TASK DESCRIPTION: Your job is to set down the stretch of entries that opens with the line containing "Switzerland (168, 333)" and closes with the line containing "[Slide right] (327, 477)". Keep both end lines, copy each exactly, and add nothing.

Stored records

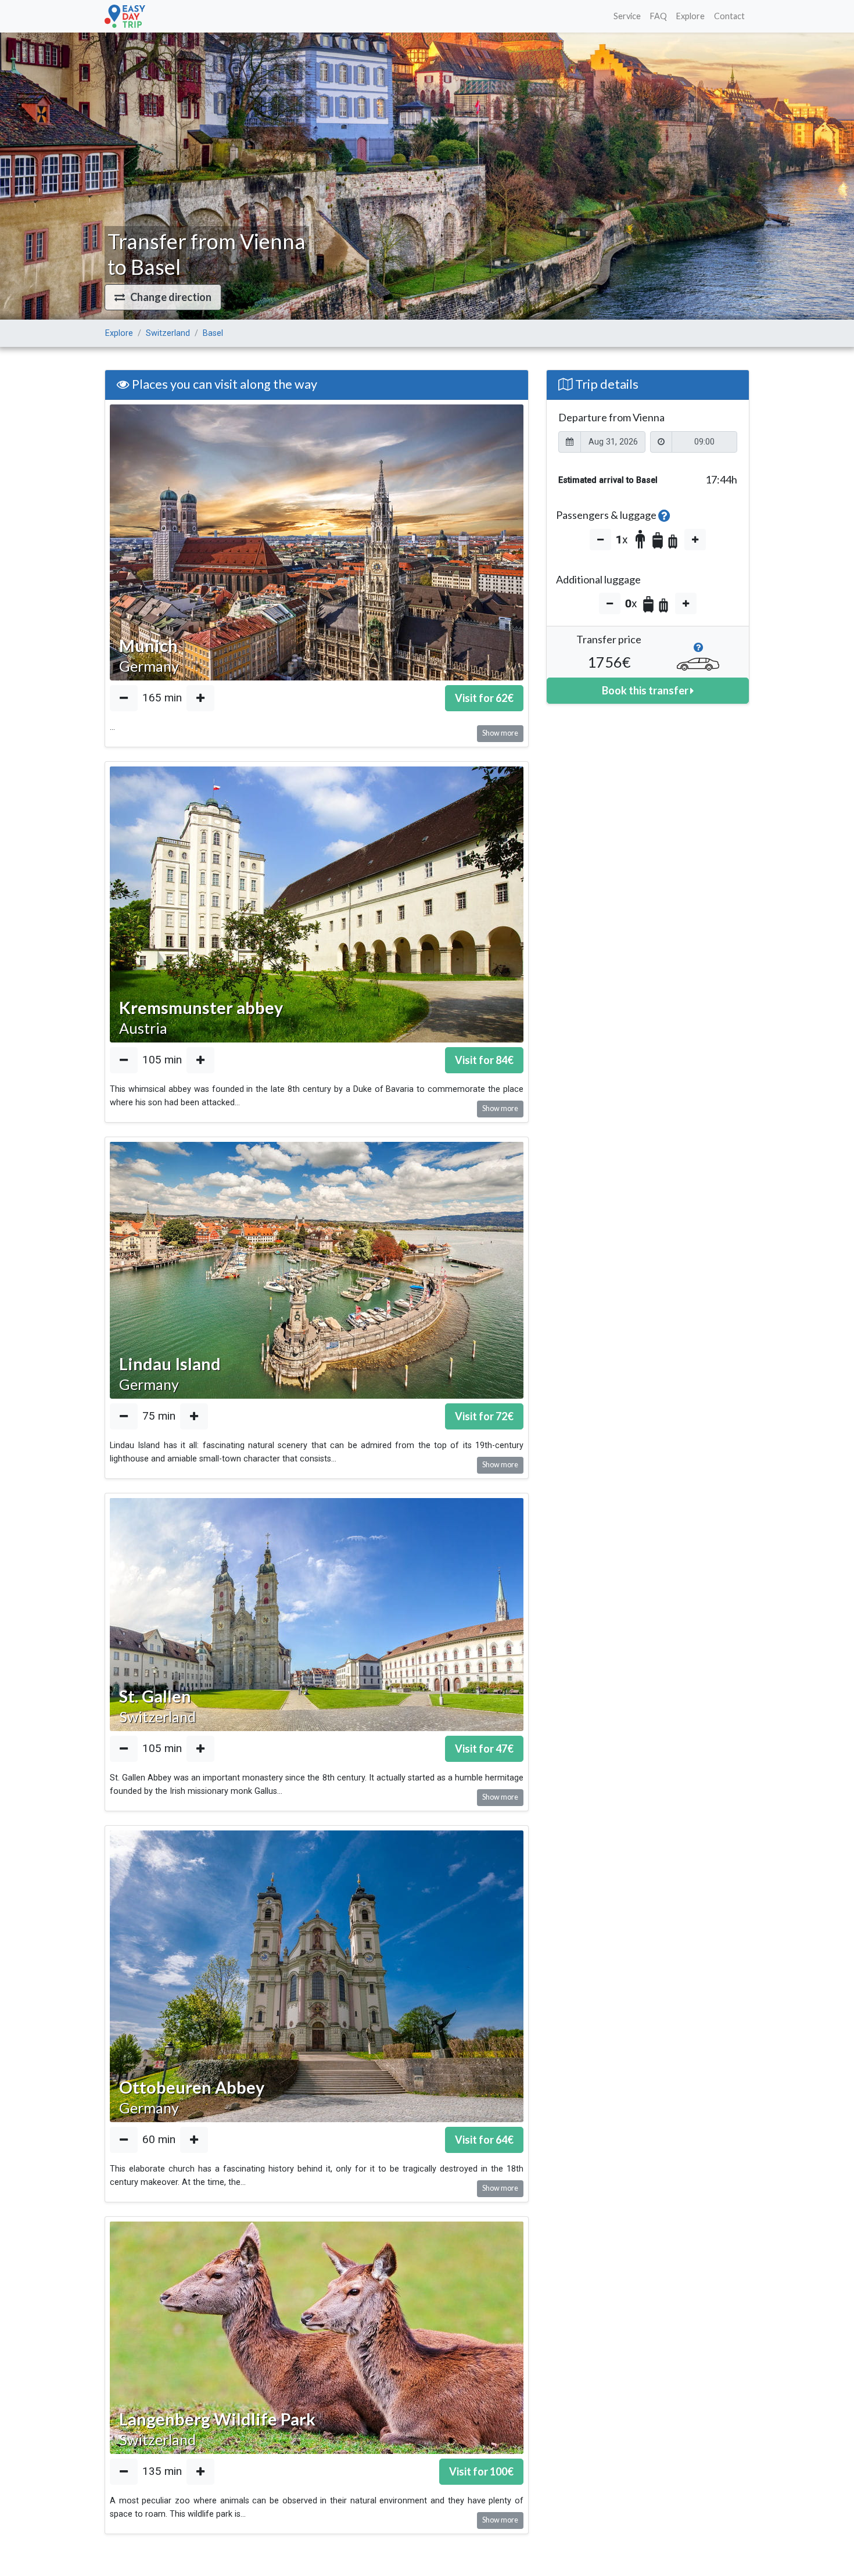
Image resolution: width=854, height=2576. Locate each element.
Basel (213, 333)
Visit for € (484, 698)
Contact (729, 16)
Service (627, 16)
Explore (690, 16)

==

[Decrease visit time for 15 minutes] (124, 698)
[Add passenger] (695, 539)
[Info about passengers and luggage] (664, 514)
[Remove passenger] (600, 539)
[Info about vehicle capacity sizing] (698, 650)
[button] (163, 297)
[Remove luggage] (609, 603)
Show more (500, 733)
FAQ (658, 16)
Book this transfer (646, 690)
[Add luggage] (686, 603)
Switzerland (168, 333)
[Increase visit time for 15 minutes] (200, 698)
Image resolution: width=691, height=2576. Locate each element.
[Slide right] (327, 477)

EXPECTED ANSWER:
Switzerland (168, 333)
[Increase visit time for 15 minutes] (200, 698)
Image resolution: width=691, height=2576. Locate each element.
[Slide right] (327, 477)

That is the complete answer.